= Exercise directions =
Reproduce the part of the records that opens with the line containing "- display all" and closes with the line containing "Click the right", both lines included, keeping every request as it stands but multiplying each coordinate in the answers by 0.95 and rounding to the nearest whole number, with halves rounded up. Give only those lines.

= Rows =
[start]

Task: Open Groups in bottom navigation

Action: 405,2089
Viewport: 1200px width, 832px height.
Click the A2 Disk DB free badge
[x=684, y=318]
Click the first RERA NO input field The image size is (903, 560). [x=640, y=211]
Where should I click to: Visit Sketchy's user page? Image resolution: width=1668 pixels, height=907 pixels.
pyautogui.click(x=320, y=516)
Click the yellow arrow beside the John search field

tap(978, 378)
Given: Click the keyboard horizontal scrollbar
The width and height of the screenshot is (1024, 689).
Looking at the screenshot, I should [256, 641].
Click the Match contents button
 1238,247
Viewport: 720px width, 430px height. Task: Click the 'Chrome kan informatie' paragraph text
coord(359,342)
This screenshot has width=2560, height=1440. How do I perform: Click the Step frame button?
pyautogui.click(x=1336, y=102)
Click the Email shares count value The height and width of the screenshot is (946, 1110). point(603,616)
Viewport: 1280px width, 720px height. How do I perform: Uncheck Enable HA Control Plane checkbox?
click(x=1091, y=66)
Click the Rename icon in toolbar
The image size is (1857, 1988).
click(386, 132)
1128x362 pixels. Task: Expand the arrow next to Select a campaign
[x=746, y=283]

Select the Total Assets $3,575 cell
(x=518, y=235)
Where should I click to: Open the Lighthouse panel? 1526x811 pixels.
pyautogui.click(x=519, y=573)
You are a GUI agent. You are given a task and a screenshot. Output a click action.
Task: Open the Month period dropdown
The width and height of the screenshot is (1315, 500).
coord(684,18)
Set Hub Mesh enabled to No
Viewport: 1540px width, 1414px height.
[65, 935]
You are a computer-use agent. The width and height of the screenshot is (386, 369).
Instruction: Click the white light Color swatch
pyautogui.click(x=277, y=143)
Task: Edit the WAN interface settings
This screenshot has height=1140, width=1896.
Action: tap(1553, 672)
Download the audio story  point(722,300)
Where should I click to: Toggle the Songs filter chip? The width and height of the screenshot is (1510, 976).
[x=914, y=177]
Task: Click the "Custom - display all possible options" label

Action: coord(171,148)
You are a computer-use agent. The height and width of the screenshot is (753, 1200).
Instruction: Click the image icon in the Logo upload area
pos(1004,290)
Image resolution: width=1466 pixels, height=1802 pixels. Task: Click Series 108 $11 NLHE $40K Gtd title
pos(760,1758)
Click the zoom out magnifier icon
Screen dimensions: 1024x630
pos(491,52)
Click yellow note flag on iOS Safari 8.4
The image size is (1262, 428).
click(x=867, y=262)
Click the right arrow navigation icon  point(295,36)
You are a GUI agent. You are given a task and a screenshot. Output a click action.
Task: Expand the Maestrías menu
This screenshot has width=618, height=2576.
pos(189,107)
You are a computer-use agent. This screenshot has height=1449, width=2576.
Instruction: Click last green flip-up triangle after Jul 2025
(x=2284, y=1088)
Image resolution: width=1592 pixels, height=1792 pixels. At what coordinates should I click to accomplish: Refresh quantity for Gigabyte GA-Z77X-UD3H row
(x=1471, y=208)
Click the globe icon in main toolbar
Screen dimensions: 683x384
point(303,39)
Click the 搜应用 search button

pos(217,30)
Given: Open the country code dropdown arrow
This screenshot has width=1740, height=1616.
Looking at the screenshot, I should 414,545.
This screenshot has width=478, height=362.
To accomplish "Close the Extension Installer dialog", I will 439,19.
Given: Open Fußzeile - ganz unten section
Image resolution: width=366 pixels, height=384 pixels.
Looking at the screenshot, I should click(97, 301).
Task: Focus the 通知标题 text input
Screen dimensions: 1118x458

[end]

= Expected answer =
Task: Click the "Custom - display all possible options" label

Action: coord(162,141)
You are a computer-use agent. The height and width of the screenshot is (753, 1200).
Instruction: Click the image icon in the Logo upload area
pos(954,276)
Image resolution: width=1466 pixels, height=1802 pixels. Task: Click Series 108 $11 NLHE $40K Gtd title
pos(722,1670)
Click the zoom out magnifier icon
Screen dimensions: 1024x630
pos(466,49)
Click yellow note flag on iOS Safari 8.4
The image size is (1262, 428).
click(x=824, y=249)
Click the right arrow navigation icon  point(280,34)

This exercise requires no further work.